Second Sunday of Easter – Acts 4:32-35; Ps 118: 2-4, 13-15, 22-24; 1 Jn 5:1-6; Jn 20:19-31
Mark your calendars. There is a very important anniversary on our horizon, and it could have a profound effect on Christian unity. June 13, 2025, will mark the 1,700th anniversary of the Council of Nicaea.
Why would this anniversary be so important, and what does it have to do with today’s readings?
The Council of Nicaea was called precisely to foster greater unity of belief regarding the nature of Christ. As part of that council, and as a concrete expression of the unity among all Christians, a common date for Easter was set — the first Sunday after the first full moon after the spring equinox.
In the centuries since the Nicaean Council, the unity of Christians has fractured. That disunity has even affected the date for the celebration of Easter.
Catholics and Protestants celebrated Easter last week, and we are completing the celebration of that day with the ending of the Octave of Easter this Sunday. For a variety of reasons too complicated to go into here, many of our Orthodox brothers and sister are still in the midst of their Lenten journey and will not celebrate Easter until May 2.

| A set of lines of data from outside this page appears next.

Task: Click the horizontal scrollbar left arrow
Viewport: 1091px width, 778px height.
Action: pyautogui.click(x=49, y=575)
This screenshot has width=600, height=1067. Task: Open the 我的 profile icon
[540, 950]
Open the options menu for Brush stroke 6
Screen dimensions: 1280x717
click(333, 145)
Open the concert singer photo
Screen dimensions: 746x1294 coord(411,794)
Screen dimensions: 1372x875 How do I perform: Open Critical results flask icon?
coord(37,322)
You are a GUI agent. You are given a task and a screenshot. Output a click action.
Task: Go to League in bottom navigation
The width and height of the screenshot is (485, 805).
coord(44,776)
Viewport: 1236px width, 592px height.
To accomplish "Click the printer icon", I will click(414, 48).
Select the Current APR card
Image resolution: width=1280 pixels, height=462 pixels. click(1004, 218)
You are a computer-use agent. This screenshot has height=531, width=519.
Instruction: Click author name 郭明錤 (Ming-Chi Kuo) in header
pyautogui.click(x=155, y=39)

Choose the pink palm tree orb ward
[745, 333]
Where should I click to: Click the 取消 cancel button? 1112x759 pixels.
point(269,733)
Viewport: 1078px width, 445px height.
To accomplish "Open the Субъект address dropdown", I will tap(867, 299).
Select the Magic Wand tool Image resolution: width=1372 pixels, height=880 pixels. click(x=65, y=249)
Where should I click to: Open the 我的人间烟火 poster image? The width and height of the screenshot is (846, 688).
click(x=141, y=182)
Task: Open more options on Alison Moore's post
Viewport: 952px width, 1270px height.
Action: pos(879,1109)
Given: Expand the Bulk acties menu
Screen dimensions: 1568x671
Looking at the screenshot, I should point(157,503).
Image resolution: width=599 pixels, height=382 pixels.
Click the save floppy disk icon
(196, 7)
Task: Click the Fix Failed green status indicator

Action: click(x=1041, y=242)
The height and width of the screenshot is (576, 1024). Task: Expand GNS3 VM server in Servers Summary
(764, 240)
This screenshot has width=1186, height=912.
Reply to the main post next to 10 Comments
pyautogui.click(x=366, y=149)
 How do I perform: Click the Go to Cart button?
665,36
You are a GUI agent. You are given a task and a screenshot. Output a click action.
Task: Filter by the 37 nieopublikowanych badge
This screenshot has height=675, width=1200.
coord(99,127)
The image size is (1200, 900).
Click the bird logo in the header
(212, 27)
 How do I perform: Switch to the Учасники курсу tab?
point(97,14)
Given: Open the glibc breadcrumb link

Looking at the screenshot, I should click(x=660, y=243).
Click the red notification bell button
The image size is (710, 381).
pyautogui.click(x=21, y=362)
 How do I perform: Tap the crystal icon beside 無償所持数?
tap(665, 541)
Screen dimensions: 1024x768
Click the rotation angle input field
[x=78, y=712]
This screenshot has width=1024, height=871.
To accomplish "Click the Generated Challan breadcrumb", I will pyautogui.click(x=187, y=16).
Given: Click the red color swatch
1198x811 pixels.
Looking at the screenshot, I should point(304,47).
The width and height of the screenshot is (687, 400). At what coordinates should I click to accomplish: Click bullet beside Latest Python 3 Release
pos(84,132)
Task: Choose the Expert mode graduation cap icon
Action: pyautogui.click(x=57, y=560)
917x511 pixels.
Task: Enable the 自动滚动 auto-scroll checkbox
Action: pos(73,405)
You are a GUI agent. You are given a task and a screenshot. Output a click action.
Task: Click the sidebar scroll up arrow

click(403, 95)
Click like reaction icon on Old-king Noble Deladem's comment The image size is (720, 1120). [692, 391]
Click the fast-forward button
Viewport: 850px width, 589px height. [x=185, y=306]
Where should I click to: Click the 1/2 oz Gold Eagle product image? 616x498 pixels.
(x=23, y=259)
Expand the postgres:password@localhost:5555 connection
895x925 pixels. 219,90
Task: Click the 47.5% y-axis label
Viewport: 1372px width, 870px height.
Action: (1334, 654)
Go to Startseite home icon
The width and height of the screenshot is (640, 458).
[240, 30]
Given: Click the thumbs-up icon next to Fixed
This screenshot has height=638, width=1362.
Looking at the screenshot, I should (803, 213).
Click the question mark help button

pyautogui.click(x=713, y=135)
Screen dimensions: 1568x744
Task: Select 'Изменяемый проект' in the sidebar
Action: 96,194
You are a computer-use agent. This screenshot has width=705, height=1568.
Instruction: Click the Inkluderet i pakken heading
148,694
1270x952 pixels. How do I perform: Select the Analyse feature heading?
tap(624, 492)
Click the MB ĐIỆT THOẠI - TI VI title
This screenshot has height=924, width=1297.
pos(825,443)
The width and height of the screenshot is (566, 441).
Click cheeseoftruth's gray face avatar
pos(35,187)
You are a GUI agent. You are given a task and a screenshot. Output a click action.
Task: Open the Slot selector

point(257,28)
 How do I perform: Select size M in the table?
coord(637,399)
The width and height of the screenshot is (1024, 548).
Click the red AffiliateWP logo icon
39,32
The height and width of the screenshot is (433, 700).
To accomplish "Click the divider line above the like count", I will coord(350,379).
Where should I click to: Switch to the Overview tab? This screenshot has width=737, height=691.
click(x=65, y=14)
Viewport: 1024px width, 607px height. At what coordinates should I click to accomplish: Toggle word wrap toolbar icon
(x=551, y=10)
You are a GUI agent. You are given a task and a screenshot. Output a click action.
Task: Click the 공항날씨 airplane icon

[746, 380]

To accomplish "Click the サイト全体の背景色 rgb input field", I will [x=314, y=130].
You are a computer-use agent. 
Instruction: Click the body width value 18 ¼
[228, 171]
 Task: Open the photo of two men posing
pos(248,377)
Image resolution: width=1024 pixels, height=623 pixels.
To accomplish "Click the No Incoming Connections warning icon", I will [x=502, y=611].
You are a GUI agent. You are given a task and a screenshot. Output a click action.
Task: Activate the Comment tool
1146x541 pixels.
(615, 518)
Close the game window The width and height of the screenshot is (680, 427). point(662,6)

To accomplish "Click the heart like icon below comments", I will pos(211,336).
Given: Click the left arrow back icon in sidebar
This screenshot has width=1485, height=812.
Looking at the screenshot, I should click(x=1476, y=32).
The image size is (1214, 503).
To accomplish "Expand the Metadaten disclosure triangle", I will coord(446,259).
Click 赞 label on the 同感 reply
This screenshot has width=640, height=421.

Through the years, there has been a desire among the Orthodox for the re-establishment of a common date for Easter as a visible sign of unity among Christians. Since the Second Vatican Council, the Roman Catholic Church has indicated that it would favor restoration of a common date for Easter so long as our brothers and sisters not in union with Rome would accept this change as well.
The most likely proposal to be accepted is that we would keep the Nicaean formula for determining the date of Easter, but that the date of the spring equinox would be determined from the geographical location of Jerusalem, since the equinox can fluctuate between March 19 through March 21 depending on your location on the globe.
Steps are being taken at the World Council of Churches to make this a reality for Easter 2025. It may seem a small thing, but it would be a major step toward Christian unity for all Christians to celebrate our greatest feast on the same day.
On this second Sunday of Easter, it is fitting that we should give thanks for any concrete steps towards Christian unity. Today we remember the witness of the unity of Christians in the first community of the faithful in Jerusalem. That witness powerfully drew many to belief in the Lord Jesus Christ.
Conversely, we need to be called to repentance that our disunity has caused damage to the credibility of the Gospel we are charged to preach. The Acts of the Apostles gives us the vision of a community of believers one in heart and mind, and that this unity had concrete consequences for the manner of their life and their care of the poor.
This unity of life and love is also expressed in our second reading from the First Letter of John. It helps us to understand that there is a triangular relationship between our love of God the Father, our love for Jesus Christ and our love for the children of God. There can be no separation between the three:
“Everyone who believes that Jesus is the Christ is begotten by God, and everyone who loves the Father loves also the one begotten by him. In this way we know that we love the children of God when we love God and obey his commandments” (1 Jn 5:1-2).
Because all of those who are begotten by him include all of our Christian brothers and sisters whether we are in union with them or not, we have an obligation to foster and restore that unity wherever possible.
My prayer is that this Easter’s call for unity among the disciples of the Lord Jesus Christ might bring us closer to that day when we more perfectly resemble in fact the post-Easter apostolic community.
Through our prayer, our concrete actions of simplicity and charity and, yes, even our common celebration of the date of Easter, we might be effective witnesses in calling all the nations to belief in our Risen Lord Jesus Christ.
Msgr. Timothy Keeney is pastor of Incarnation, Charlottesville.